----- Material provided
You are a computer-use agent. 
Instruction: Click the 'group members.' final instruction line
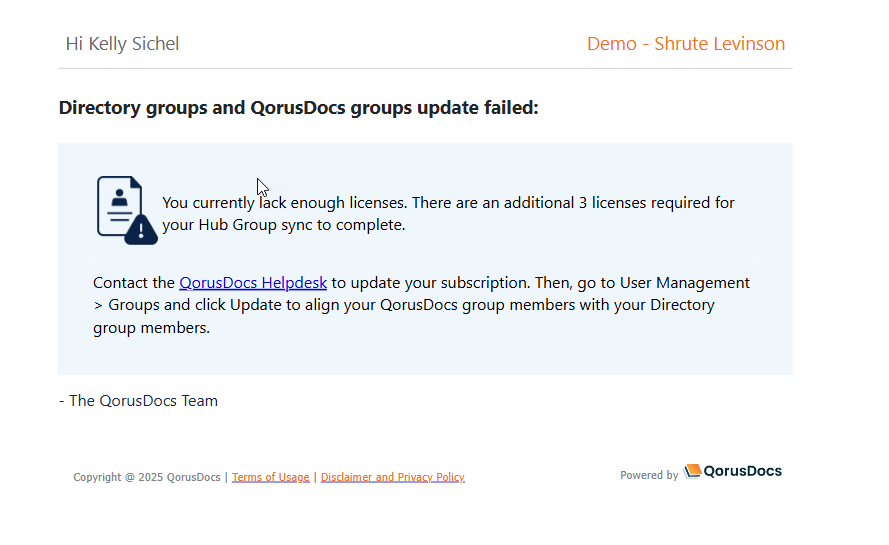click(x=151, y=327)
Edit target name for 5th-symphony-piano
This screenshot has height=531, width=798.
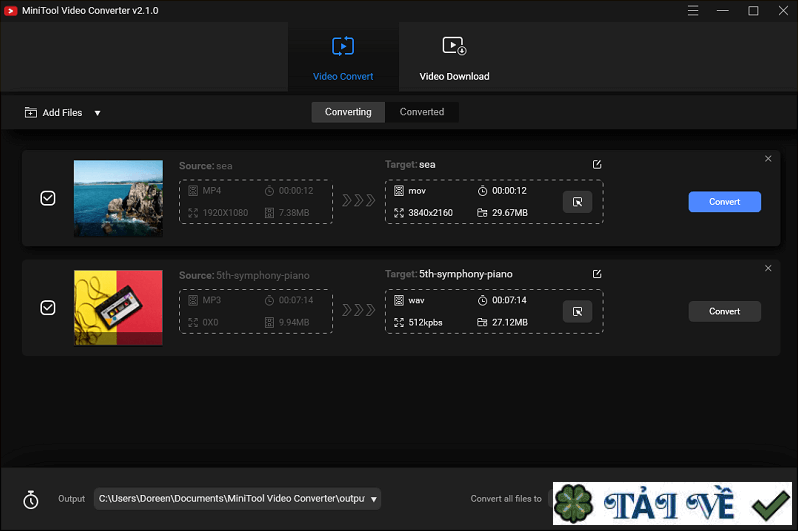(x=597, y=274)
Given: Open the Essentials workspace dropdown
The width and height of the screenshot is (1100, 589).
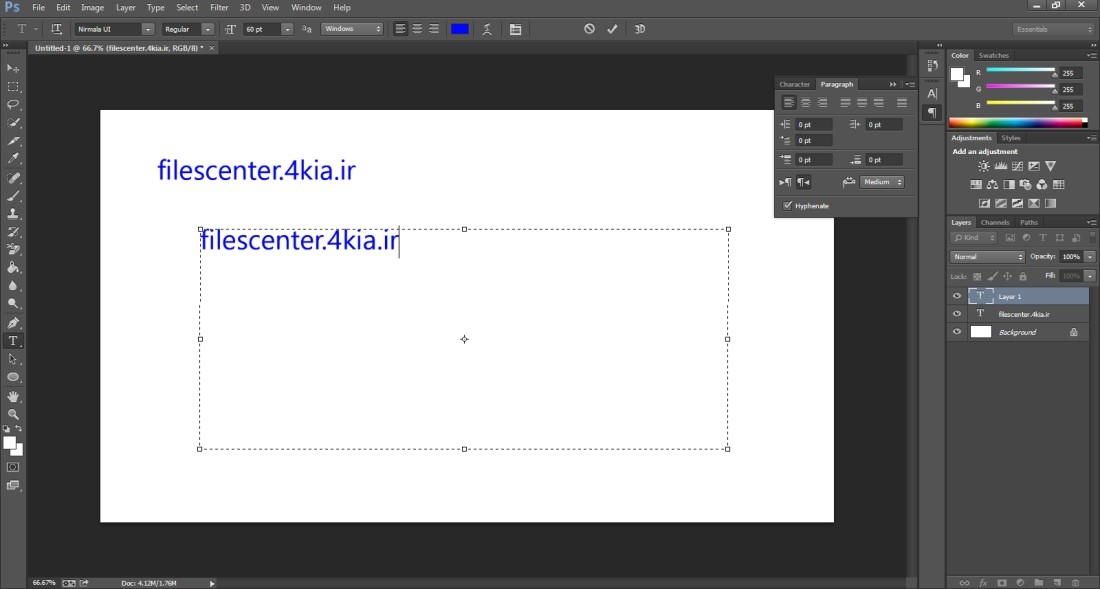Looking at the screenshot, I should coord(1053,29).
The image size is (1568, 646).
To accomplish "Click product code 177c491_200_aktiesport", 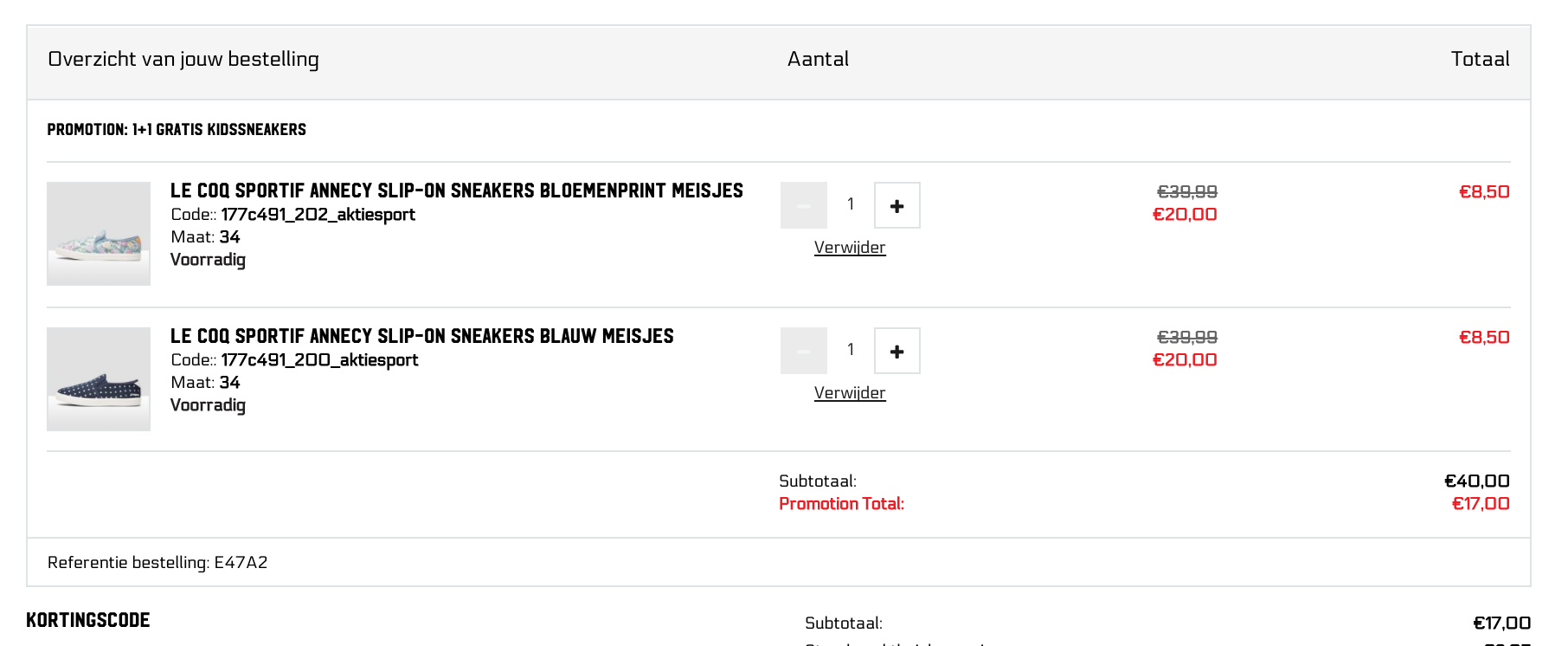I will (x=319, y=360).
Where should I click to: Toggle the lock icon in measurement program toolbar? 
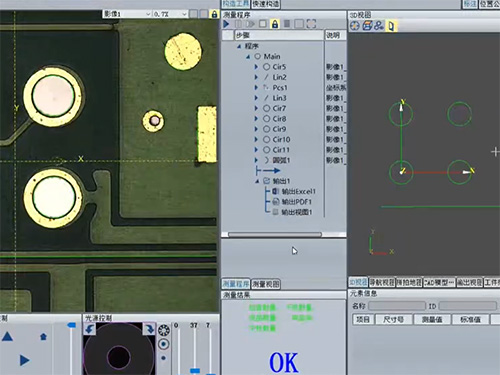click(x=275, y=24)
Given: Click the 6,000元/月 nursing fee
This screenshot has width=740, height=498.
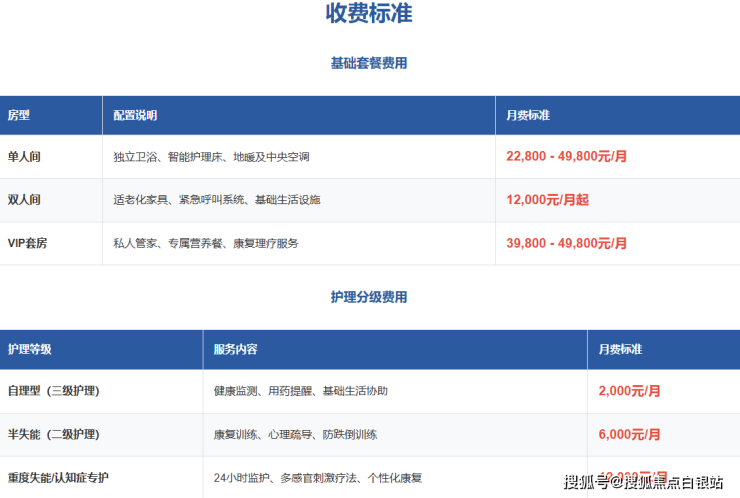Looking at the screenshot, I should [629, 435].
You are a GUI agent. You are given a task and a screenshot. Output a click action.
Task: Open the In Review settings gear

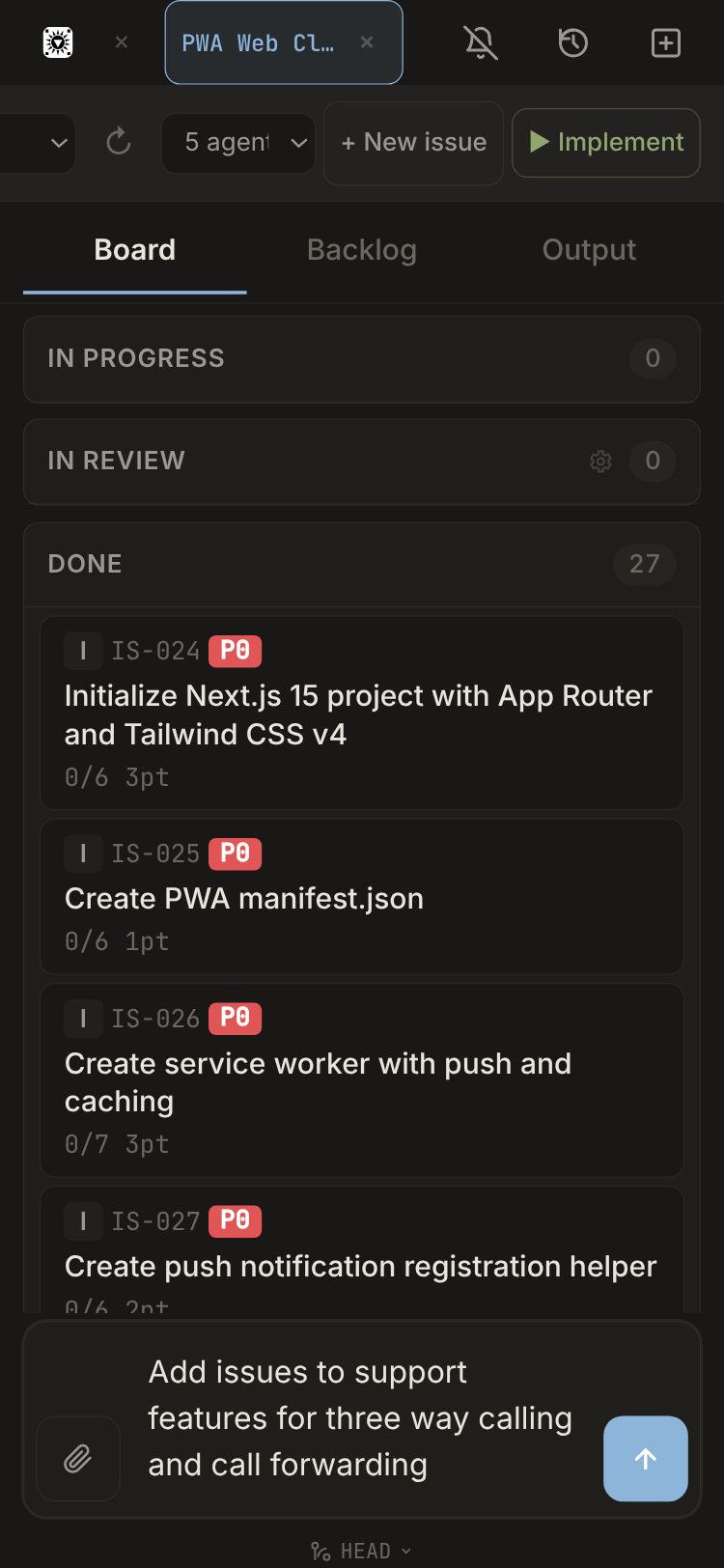coord(600,462)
----------
Assignment: Throughout the material above, find every line holding "agent" and copy it.

Response to the task:
You are a computer-use agent. 
You are a GUI agent. You are given a task and a screenshot. Output a click action.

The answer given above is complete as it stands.